National Living Wage is Dampening Small Business Profits
A number of small firms have had to increase prices and recruit fewer staff since the introduction of the £7.20-an-hour minimum wage rate
The latest report by the Federation of Small Businesses (FSB) has raised concerns that the National Living Wage (NLW) is having a negative effect on the UK’s small businesses.
Since the introduction of the NLW wage increase to a minimum of £7.20 an hour in April, 59% of small business owners said they have had to absorb the costs by taking a loss in profits.

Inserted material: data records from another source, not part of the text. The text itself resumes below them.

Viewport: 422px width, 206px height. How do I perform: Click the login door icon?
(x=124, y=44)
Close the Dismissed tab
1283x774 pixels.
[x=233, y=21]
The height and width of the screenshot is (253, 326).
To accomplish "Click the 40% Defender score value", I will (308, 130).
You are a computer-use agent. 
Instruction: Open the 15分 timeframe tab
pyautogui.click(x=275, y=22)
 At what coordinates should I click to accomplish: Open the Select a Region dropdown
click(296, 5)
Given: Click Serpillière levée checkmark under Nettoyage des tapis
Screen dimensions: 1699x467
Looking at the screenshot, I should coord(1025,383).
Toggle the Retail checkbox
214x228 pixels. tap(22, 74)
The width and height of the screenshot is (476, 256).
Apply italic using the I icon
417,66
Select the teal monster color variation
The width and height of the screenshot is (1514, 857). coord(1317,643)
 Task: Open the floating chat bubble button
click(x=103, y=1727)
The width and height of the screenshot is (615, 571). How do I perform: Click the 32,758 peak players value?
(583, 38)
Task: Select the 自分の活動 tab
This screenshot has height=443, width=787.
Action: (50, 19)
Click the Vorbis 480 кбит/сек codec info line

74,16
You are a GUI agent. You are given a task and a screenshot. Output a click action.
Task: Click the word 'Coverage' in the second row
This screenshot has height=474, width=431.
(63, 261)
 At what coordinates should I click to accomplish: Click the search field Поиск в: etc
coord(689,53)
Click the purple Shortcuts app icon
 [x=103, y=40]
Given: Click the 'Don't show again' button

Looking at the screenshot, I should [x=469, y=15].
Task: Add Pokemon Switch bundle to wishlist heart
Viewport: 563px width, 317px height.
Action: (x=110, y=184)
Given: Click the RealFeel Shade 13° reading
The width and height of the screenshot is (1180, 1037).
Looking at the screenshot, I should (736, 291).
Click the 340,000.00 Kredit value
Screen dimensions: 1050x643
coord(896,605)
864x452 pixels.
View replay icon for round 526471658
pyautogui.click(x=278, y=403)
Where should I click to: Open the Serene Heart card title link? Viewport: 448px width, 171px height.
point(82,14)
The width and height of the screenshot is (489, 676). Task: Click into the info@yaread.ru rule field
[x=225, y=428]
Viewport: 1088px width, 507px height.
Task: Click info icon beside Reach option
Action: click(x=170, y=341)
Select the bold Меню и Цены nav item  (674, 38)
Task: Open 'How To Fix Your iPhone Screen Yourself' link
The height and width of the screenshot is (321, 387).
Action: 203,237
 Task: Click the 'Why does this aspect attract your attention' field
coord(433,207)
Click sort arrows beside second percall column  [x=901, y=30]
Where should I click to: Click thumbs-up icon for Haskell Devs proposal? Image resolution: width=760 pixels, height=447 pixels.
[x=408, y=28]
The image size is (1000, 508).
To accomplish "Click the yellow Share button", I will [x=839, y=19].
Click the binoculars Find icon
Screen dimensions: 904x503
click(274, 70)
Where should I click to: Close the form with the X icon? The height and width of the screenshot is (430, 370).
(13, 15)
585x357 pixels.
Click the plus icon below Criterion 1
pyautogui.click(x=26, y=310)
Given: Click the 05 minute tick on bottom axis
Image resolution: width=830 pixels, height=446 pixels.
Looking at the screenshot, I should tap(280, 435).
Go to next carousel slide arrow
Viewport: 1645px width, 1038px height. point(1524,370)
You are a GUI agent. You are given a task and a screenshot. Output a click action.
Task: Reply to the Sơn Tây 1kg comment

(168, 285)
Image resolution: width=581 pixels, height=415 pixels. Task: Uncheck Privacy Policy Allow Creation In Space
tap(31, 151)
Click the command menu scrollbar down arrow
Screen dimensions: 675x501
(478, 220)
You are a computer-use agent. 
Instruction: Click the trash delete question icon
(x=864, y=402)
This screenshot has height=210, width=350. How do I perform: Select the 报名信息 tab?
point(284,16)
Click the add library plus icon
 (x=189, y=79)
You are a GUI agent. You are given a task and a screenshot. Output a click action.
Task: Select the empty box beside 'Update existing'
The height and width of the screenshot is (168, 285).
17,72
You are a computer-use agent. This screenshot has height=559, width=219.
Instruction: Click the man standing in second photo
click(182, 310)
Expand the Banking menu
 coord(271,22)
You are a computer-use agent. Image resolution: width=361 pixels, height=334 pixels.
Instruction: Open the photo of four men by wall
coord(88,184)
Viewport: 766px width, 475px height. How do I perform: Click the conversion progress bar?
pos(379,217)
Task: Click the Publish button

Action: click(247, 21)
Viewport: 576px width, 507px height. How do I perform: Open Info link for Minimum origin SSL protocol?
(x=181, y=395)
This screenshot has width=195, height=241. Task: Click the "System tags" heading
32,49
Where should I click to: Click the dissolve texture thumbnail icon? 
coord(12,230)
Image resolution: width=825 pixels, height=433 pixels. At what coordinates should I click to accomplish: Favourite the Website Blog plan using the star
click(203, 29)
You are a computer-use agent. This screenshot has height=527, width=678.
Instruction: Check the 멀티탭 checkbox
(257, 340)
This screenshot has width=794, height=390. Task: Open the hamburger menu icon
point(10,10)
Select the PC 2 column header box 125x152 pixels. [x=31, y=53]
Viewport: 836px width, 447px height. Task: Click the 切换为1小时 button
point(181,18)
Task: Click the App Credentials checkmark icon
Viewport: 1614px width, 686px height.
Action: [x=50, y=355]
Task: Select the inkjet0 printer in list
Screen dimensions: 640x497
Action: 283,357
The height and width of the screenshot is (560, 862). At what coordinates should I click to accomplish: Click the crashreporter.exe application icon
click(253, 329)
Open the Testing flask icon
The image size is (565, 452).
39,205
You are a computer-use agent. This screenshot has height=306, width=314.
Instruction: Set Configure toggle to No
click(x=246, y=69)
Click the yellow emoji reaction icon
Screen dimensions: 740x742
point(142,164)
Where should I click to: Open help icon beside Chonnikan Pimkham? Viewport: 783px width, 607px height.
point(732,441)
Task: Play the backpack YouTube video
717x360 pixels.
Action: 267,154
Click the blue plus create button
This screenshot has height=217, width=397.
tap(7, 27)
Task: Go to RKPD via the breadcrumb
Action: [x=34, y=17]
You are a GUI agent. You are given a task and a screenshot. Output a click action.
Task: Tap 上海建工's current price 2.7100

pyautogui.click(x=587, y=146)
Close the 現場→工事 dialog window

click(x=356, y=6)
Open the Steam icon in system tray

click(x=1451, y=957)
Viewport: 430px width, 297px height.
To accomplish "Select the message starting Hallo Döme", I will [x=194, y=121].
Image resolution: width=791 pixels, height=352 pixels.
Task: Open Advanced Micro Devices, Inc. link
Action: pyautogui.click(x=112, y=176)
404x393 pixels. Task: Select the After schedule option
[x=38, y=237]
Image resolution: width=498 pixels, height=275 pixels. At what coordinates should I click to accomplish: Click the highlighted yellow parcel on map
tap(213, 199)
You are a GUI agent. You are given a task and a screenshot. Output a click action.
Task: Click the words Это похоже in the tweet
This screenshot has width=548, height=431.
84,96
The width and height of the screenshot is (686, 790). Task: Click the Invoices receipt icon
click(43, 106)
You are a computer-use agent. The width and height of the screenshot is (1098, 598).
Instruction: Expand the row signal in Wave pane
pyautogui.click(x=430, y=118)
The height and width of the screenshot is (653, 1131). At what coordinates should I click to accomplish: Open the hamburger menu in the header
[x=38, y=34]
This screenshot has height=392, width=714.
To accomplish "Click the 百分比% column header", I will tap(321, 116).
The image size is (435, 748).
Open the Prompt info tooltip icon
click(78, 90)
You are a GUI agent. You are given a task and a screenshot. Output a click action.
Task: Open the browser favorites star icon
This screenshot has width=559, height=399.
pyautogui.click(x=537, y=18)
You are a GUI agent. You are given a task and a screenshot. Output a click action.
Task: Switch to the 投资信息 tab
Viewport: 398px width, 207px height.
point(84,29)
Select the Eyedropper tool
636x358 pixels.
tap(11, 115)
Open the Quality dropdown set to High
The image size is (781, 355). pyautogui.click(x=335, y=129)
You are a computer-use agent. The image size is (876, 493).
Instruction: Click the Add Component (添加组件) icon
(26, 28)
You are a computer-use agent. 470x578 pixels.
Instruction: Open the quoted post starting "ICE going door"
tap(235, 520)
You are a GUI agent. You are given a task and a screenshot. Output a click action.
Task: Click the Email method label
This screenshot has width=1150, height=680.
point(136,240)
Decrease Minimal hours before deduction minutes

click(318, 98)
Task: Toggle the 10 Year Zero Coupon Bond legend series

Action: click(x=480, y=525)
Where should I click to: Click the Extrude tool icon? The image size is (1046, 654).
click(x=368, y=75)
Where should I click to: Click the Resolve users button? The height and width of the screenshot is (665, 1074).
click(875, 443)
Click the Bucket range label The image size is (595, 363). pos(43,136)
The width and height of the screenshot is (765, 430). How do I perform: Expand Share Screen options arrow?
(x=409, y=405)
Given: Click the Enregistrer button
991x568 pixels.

Although many small businesses are managing under the pressure to pay higher wages, 32% of small businesses have reported increased wage costs as a direct result of the NLW, whilst 19% say wage costs went up significantly.
Some small business owners are having to take more drastic action in order to ensure they can meet NLW requirements with 35% increasing their prices, 24% reducing staff hours, 23% cutting investment, and 16% recruiting fewer workers.
With many businesses struggling under the new pay rate, the FSB is urging the government to review the NLW if it becomes clear that the economy can no longer keep up with the wage increases.
Mike Cherry, national chairman at the Federation of Small Businesses, said:
“Small employers have stretched to meet the challenge set by the National Living Wage, with many paying their staff more by reducing operating margins. This will get harder for many firms in later years, with targets set in a ‘pre-Brexit-decision’ economy.”